▶ Supplied passage:
>> begin
- Joined
- Aug 25, 2017
- Messages
- 175
- Reaction score
- 44
- Location
- Portland metro area of Oregon
- Hardiness Zone
- Zone 8b
- Country
Greetings!
This year will be my first solo grown spring garden. Though I am getting a lot of technical help from my mother. I did a late fall garden last year. Many of the kind of folks on here offered me excellent advice. I hope to draw upon that wisdom again this year. I suppose this thread will serve as a sort of blog, for which I apologize.
My garden:
It consists of a mix of raised beds and the native soil. The raised beds are filled with imported top soil. The soil in the beds is quite nice. I think it's a sandy loam. Regardless, it has a nice structure and freely drains. It doesn't hold water as well as the native soil but that's fine with me.
The native soil is awful, heavy, red clay. I believe it is technically known as jory soil. Apparently wine growers like it but I kind of hate it. It's slow to drain, slow to warm up, roots can't penetrate it, and it's never grown good vegetables. Still, it's what I got so I have to work with it.
At some point I'll take measurements of the square footage of the beds and the native soil.
My location is Oregon City, Oregon. As part of the Willamette Valley we get rain about nine months out of the year. The weather doesn't really warm up until June and doesn't really dry out until July. The rain starts again in September. It's been an even wetter winter and cooler spring than normal.
I officially started the spring garden. Today I put in some softneck garlic and sowed kale, spinach, cabbage and lettuce. Once things warm up some more I intend to follow on with carrots, more lettuce and spinach, peas, arugula, and maybe some endive/escarole.
Sometime in mid April the plan is to sow and transplant more stuff. I got a pretty diverse selection of seed this year. My weird experiments are going to be celery and ground cherries.
Also, I'm trying cover cropping for the first time. I realize cover cropping is something that is mostly done in the fall. I didn't know that at the time so I am attempting to make up for lost ground by sowing some oats and buckwheat. Right now it's mostly oats. My hope is that the oats, if they grow, will generate give me some organic matter to till back into the soil. In addition, I hope they will loosen up the soil a bit.
My enemies are legion. Last year I had serious problems with slugs, birds, whiteflies, and cabbage worms. I expect to have at least those pests to deal with this year. The only thing I was really able to get under control were the cabbage worms, using BT.
I got one pound of oat seed. I've probably used half of it so far. Germination in the current cold and rainy weather is iffy. Though I think I already ran into other problems.
>> end
▶ Data records:
>> begin
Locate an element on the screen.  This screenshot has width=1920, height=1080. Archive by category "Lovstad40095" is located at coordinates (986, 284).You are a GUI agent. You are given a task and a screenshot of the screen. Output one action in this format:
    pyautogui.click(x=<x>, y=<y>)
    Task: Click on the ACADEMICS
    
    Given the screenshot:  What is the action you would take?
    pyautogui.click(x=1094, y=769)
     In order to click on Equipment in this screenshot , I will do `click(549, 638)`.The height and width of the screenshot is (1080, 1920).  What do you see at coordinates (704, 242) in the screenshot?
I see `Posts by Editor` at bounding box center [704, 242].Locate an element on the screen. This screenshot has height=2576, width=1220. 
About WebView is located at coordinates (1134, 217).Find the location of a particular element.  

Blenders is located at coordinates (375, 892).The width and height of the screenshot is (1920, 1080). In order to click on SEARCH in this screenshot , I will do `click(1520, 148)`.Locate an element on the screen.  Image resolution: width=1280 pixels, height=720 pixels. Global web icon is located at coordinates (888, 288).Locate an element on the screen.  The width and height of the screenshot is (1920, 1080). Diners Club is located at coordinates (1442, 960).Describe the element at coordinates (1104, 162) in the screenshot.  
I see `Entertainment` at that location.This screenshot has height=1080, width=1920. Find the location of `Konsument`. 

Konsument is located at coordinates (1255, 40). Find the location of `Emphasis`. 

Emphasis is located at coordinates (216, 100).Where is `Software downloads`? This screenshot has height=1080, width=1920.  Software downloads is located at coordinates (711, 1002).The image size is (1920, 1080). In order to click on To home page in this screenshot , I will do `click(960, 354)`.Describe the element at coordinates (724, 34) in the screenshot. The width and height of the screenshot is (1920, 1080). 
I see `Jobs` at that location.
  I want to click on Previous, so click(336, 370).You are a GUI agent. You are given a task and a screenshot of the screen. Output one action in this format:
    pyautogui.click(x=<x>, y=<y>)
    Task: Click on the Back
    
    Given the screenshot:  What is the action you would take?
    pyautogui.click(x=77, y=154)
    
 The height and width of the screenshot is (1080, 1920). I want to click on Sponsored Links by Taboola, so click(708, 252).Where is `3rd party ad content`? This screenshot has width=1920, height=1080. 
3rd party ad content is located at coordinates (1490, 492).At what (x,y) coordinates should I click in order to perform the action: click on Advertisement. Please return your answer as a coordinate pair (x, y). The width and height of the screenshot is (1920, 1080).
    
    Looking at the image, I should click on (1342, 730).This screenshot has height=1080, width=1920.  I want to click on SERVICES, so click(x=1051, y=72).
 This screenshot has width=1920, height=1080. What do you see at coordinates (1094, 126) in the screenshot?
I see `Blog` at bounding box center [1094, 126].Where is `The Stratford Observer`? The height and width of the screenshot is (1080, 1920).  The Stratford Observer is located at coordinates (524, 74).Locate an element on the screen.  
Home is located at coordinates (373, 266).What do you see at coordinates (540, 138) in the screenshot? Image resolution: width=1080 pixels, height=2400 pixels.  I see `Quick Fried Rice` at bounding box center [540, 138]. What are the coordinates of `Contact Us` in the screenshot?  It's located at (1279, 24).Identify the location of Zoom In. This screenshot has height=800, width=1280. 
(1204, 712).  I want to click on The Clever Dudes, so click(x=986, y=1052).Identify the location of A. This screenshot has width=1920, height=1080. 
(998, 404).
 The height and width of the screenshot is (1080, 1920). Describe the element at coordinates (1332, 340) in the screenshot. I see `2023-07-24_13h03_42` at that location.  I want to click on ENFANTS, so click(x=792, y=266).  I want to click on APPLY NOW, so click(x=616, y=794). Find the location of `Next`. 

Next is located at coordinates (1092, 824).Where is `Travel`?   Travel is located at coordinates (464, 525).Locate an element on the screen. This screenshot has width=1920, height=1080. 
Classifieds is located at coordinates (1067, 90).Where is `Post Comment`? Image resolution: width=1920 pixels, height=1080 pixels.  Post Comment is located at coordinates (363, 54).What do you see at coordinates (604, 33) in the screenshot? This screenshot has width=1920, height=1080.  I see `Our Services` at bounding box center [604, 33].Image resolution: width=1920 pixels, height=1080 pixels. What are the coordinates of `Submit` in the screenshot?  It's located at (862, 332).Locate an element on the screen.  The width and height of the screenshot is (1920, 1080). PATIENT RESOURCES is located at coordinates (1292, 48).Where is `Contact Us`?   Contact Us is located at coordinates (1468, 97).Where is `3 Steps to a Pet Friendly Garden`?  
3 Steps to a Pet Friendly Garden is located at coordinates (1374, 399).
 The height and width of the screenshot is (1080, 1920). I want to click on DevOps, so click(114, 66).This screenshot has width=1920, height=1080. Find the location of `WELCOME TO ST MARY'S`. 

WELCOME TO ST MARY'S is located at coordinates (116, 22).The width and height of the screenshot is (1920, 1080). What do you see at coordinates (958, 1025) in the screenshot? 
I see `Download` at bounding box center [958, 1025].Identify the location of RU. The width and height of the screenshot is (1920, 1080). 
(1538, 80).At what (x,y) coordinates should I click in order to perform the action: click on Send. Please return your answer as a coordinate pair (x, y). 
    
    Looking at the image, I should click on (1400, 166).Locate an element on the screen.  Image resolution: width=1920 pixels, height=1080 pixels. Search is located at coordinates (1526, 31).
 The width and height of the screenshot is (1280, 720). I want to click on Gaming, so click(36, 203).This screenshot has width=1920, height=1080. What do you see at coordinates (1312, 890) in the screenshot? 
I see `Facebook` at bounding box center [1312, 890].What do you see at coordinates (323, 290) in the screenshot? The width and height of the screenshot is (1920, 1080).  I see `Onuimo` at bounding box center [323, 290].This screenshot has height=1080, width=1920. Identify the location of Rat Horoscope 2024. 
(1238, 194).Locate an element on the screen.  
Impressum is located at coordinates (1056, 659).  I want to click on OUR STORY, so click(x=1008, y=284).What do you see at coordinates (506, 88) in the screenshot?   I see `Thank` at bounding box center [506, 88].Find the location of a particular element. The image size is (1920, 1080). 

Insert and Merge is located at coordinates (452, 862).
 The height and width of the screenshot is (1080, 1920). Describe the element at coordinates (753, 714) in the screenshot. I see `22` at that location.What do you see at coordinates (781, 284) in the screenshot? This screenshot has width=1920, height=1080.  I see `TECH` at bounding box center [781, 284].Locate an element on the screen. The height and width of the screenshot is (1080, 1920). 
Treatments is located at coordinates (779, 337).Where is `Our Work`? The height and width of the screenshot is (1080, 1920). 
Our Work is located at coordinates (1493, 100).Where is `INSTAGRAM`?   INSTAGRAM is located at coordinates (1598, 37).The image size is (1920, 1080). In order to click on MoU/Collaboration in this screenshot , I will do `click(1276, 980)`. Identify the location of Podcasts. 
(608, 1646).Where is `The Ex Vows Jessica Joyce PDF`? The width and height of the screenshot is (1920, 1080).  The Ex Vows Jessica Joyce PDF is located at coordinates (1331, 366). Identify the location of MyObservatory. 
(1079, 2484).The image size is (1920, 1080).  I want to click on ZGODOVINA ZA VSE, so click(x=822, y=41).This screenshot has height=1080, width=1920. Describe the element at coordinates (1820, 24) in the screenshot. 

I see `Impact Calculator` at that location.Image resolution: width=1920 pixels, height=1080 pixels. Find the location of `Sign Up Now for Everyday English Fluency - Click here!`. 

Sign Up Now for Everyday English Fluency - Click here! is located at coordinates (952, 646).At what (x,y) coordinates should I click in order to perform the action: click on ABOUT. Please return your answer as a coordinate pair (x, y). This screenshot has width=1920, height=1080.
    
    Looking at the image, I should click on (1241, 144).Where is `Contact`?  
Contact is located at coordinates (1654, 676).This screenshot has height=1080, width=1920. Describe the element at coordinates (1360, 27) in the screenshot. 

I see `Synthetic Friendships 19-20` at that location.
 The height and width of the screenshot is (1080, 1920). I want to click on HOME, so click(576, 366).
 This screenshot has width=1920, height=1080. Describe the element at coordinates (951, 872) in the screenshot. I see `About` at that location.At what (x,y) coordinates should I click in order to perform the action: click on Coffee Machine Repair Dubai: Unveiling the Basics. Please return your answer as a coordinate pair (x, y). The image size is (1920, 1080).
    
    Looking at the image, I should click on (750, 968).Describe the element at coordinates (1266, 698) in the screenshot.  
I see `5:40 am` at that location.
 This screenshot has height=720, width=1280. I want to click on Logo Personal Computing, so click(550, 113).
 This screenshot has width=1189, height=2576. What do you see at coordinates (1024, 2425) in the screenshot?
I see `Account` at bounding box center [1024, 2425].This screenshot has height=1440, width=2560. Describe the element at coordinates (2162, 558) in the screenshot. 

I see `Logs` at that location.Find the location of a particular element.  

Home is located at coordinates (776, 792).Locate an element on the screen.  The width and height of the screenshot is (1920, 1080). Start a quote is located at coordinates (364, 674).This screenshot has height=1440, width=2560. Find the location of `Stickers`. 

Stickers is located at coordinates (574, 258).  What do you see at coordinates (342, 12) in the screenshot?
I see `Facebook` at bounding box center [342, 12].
>> end
▶ Tasks for this exercise:
**a)** Summarize the garden post in two sentences.
**b)** Copy the garden post word for word, everything from "Sometime in mid" down to "worms, using BT.".
The rows are separate material and unrelated to the garden post.

▶ Answers for the exercise:
**a)** Writing from Oregon City, Oregon, the poster describes a first solo spring garden made of raised beds filled with imported top soil and native heavy red clay, and reports putting in softneck garlic and sowing kale, spinach, cabbage and lettuce, with more crops to follow. The poster is also trying cover cropping with oats and buckwheat for the first time and expects to deal again with slugs, birds, whiteflies and cabbage worms.

**b)**
Sometime in mid April the plan is to sow and transplant more stuff. I got a pretty diverse selection of seed this year. My weird experiments are going to be celery and ground cherries.
Also, I'm trying cover cropping for the first time. I realize cover cropping is something that is mostly done in the fall. I didn't know that at the time so I am attempting to make up for lost ground by sowing some oats and buckwheat. Right now it's mostly oats. My hope is that the oats, if they grow, will generate give me some organic matter to till back into the soil. In addition, I hope they will loosen up the soil a bit.
My enemies are legion. Last year I had serious problems with slugs, birds, whiteflies, and cabbage worms. I expect to have at least those pests to deal with this year. The only thing I was really able to get under control were the cabbage worms, using BT.